PROBLEM DESCRIPTION:
Report each line from the data below that holds the word "screenshot".
**** DATA SUPPLIED ****
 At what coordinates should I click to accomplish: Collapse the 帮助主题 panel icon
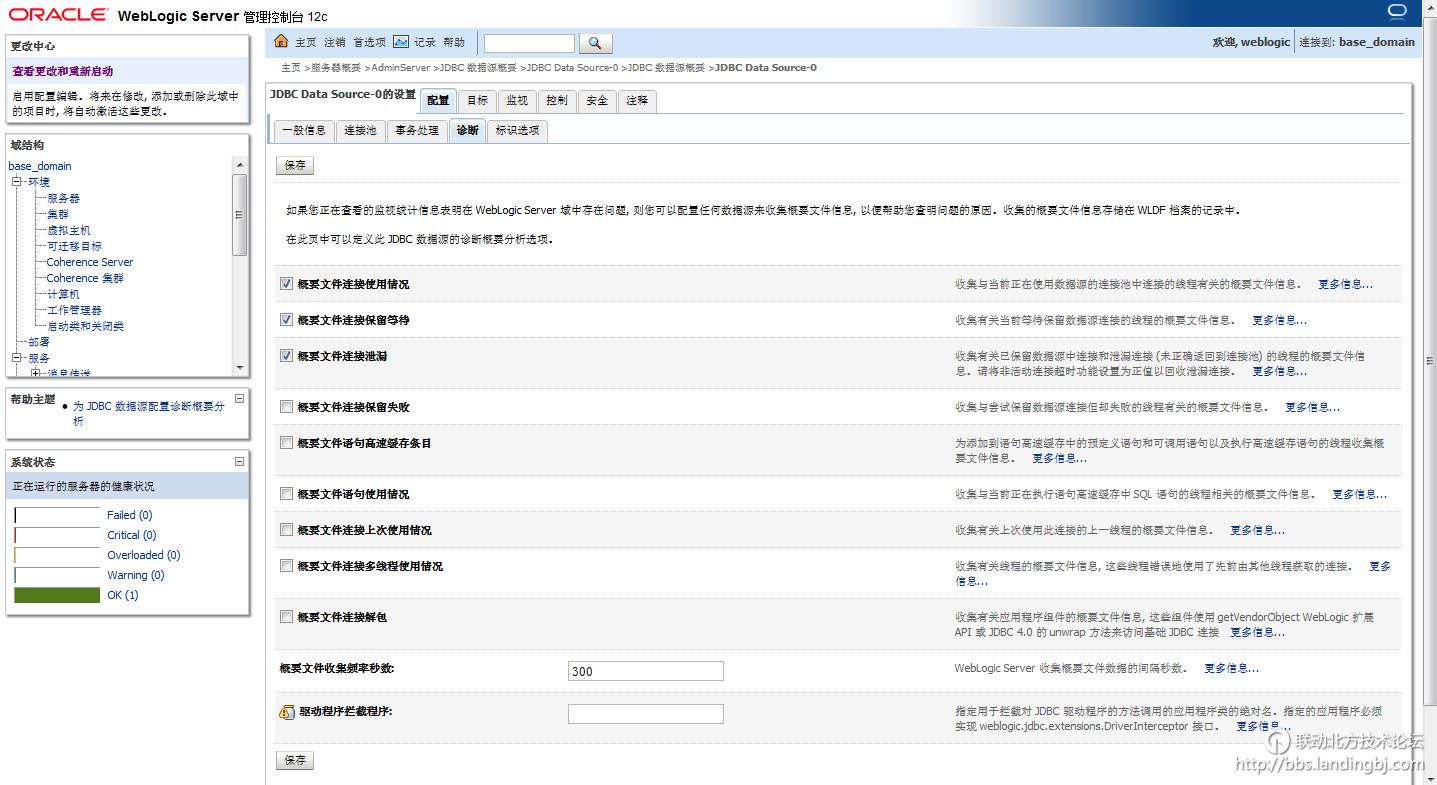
****
**** DATA SUPPLIED ****
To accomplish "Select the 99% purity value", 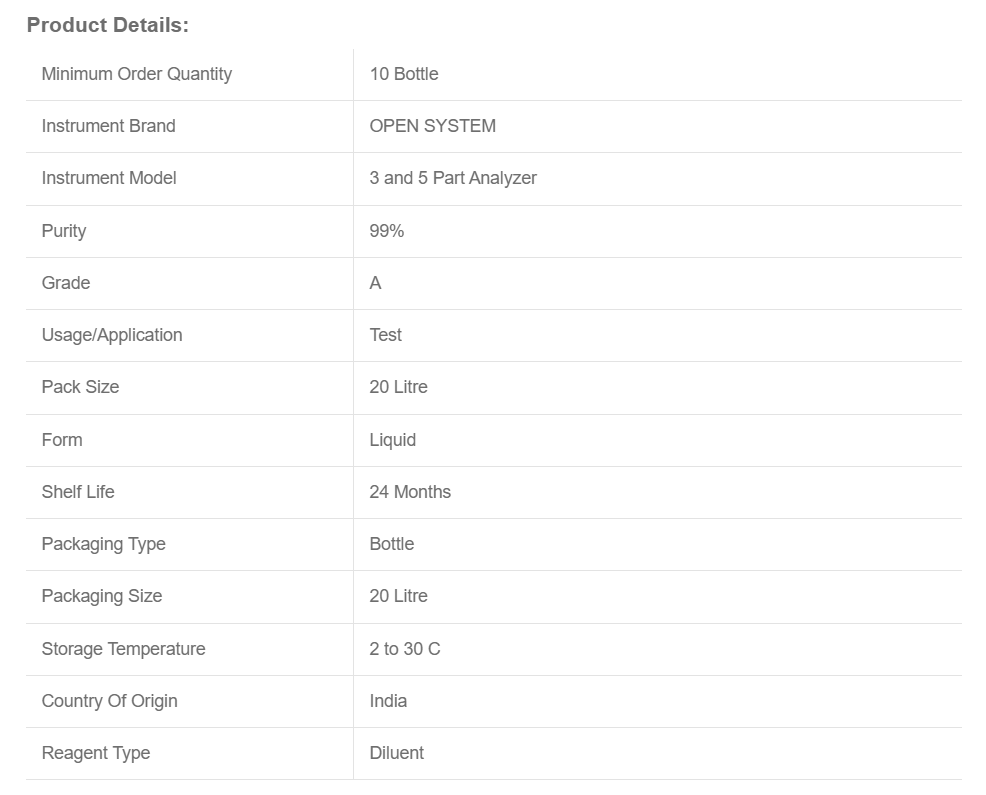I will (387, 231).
****
**** DATA SUPPLIED ****
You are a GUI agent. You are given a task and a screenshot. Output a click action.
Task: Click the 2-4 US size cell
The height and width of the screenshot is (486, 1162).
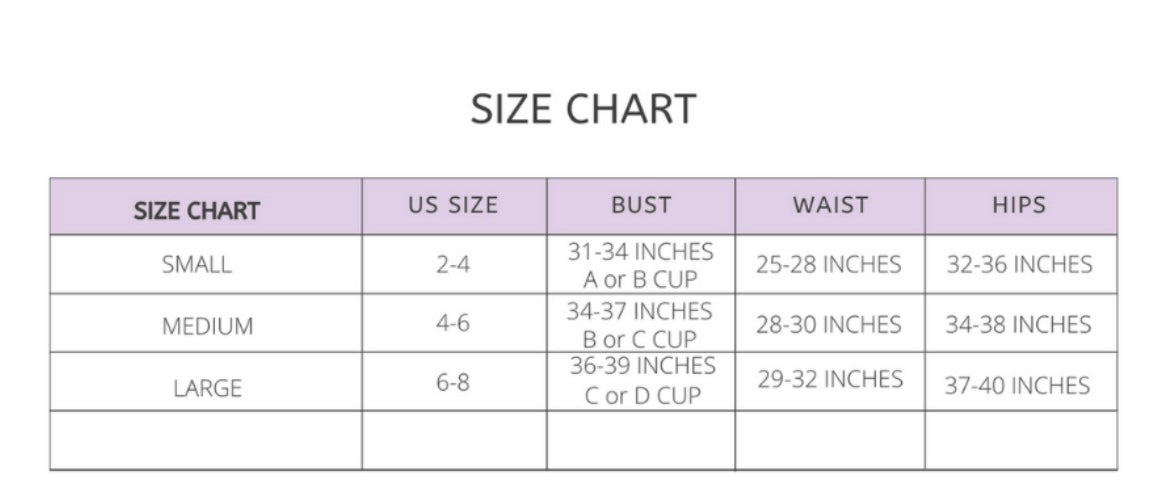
****
THE COMPLETED TASK:
You are a GUI agent. You are given a task and a screenshot. Output a click action.
The height and width of the screenshot is (486, 1162).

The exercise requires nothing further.